EXERCISE BRIEF ▸
Keep every line in which "green" occurs and drop the rest of the data.

MATERIALS PROVIDED ▸
────────

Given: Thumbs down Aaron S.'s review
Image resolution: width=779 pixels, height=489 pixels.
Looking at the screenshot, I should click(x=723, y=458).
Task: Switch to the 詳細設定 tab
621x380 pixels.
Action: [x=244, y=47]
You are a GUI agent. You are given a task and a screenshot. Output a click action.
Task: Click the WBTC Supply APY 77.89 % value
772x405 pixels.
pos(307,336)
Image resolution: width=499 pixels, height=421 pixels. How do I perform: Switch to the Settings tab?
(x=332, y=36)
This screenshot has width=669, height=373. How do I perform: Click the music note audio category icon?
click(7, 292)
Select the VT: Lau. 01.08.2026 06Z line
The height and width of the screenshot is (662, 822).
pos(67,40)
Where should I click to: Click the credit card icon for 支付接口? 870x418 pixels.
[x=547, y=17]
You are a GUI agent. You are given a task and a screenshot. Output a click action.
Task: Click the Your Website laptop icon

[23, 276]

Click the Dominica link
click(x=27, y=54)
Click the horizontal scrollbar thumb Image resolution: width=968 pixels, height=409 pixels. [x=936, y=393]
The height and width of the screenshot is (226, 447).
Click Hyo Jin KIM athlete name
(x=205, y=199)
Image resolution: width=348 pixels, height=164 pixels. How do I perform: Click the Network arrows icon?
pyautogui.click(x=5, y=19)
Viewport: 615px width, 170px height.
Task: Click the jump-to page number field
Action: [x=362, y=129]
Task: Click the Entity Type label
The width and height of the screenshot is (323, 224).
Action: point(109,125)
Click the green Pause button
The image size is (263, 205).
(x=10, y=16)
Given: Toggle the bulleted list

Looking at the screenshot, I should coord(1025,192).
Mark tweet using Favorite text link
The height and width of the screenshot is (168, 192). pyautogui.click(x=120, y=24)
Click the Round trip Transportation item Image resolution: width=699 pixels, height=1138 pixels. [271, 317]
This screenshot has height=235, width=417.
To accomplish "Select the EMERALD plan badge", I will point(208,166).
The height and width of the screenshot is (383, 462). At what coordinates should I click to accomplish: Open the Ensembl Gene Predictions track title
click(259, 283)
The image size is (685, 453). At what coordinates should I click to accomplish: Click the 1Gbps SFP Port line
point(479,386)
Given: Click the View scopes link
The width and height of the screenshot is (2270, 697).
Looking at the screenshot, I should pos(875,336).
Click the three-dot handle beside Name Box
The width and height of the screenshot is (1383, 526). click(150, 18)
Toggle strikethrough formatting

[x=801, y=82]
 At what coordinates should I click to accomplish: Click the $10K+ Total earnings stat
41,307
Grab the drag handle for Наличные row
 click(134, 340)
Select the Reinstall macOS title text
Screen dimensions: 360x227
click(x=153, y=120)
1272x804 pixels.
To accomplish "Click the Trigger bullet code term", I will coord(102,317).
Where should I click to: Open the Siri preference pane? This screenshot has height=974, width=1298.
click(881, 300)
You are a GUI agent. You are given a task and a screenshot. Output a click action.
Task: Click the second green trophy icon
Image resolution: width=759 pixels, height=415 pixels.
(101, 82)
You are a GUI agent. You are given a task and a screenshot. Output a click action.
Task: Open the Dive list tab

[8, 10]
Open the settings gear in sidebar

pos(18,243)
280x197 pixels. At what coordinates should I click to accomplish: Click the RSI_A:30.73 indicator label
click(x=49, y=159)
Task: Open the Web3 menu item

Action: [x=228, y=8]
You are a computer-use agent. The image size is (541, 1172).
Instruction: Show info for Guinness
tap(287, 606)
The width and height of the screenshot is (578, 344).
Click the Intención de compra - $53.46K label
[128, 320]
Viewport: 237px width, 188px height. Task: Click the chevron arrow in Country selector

────────

SOLUTION FOR THIS PROBLEM ▸
Click the green Pause button
Task: Click the second green trophy icon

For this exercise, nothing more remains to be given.